Setting Intentions in the New Year: A Gentle Invitation

As the new year begins, it often brings with it a sense of renewal and possibility—a blank slate to envision the life you want to create. Instead of focusing solely on resolutions, which often feel rigid and fleeting, consider setting intentions for the year or even just the season ahead.

Before diving into what I mean by intention-setting, first check in with yourself. What emotions are coming up for you as you think about the new year, or a new season? What do you notice in your body as you imagine the post-holiday shift? What thoughts are popping into your mind as you reflect upon the word “intention”?

Checking in with ourselves offers us the ability to slow down, to understand what is going on internally, and to reconnect with the deepest part of ourselves. Noticing the sensations, thoughts, and feelings that arise in a centering practice like this allow us to practice non-judgement. We aren’t here to fix – no one is broken. We are here to notice, to pay attention, and to make conscious choices that align with our experience and values.

 

Living with intention – that is, to show up with your full self and to be present with what is rather than what we want it to be - is about honoring the journey you are on, acknowledging the scars that bear witness to your strength and your pain, and embracing the beauty of the present moment with curiosity and honesty. You’ll notice that I’m not saying that intentions need to be beautiful, flowery phrases about “living your best life” or “embracing every day to the fullest,” because let’s be real, that’s oftentimes not the world that we live in.

 

If you are reading this, you most likely share the common experience of being affected by something challenging in your life. Maybe it’s learning about a new medical diagnosis, managing the loss of someone dear to you, uncovering childhood trauma, or feeling generally overwhelmed by life. These experiences can test your resilience, your faith, and your capacity to endure some of the hardest things that life has to offer. The idea of living with intention is about finding meaning and purpose amid the messiness of life. It's about turning towards our pain with curiosity, inviting in the totality of our emotions instead of picking and choosing the ones that feel nice, and choosing to show up in a community and commit to vulnerability even when it feels scary and difficult. This takes courage, it takes curiosity, and it takes conscious choice.

 

As you enter the new year with your intention in mind, keep in mind that it doesn’t have to be an experience that you enter alone. Who in your world can help you to reorient to this intention? Share your hopes for the season with your partner, friends, colleagues, communities, and supporters. Communities are so special because they are more than the sum of their parts. Notice what it feels like to your nervous system to know that you are not alone, that there are people out there that see you, hear you, and want to deeply know you and your experience.

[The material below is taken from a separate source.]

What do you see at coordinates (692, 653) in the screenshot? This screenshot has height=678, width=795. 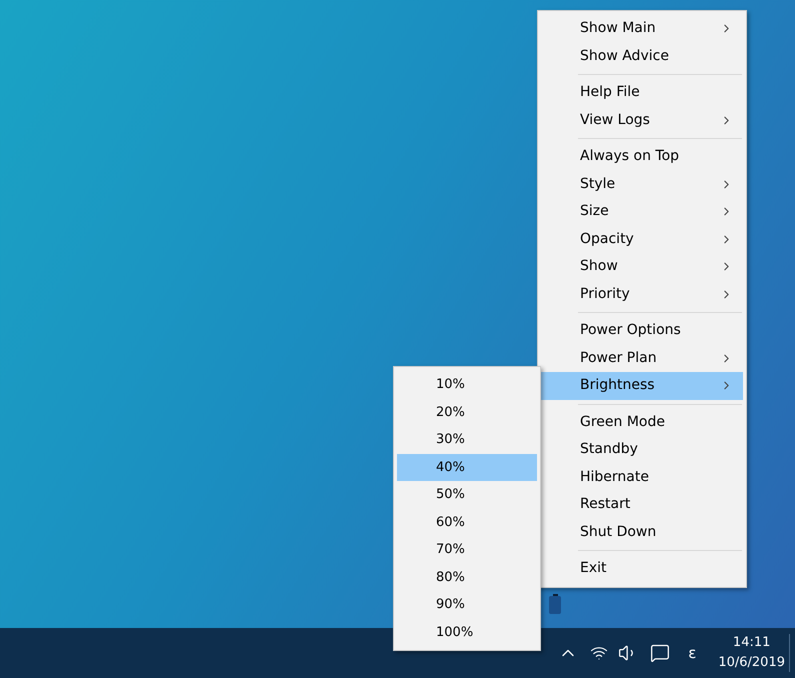 I see `input-language-indicator: ε` at bounding box center [692, 653].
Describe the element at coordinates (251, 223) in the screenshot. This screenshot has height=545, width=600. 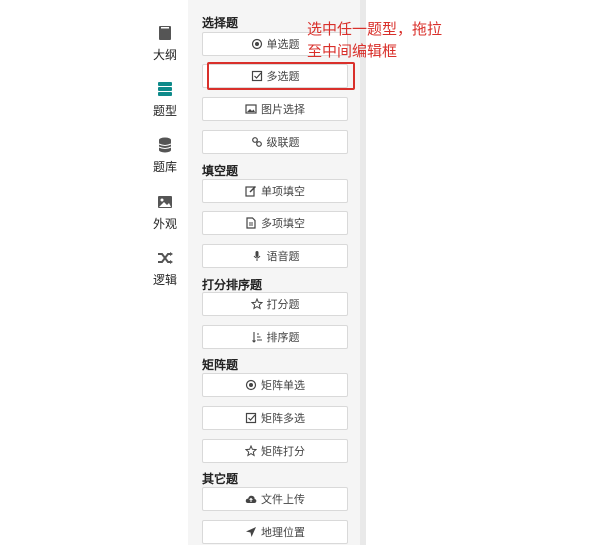
I see `document-icon` at that location.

I know when challenging sensations, thoughts and feelings arise in my own life, it is an invitation to connect again with my intention, and to connect with something deeper than myself and my day-to-day. For me, poetry helps me do this. Reading poetry oftentimes gets me out of my own head, invites me to drop into my body and ask what I really need and want. It gives voice to the indescribable and conjures imagery that lingers with me for long after I’m done reading the words in front of me. Above all, I think the best thing that poetry offers me is spaciousness. It forces me to slow down, to reflect, and to hope and imagine new possibilities in a way that sometimes I struggle to do on my own.

 

I want to share with you one of my favorite poems by one of my favorite poets, Mary Oliver. I think she offers the best possible invitation for us as we move into the new year with intention.

 

When I Am Among the Trees

When I am among the trees,

Especially the willows and the honey locust,

Equally the beech, the oaks and the pines,

The give off such hints of gladness.

I would almost say that they save me, and daily.

 

I am so distant from the hope of myself,

In which I have goodness, and discernment,

And never hurry through the world

But walk slowly, and bow often.

 

Around me the trees stir in their leaves

And call out, “Stay awhile.”

The light flows from their branches.

 

And they call again, “It’s simple,” they say,

“and you too have come

Into the world to do this, to go easy, to be filled

With light, and to shine.”

 

I encourage you to take this gentle invitation to heart today. Whatever intention you’d like to carry throughout the season, and whatever you notice in your own body right now as you finish reading, please carry it with you. Your only job is to do as Mary Oliver instructs: to go easy, to be filled with light, and to shine.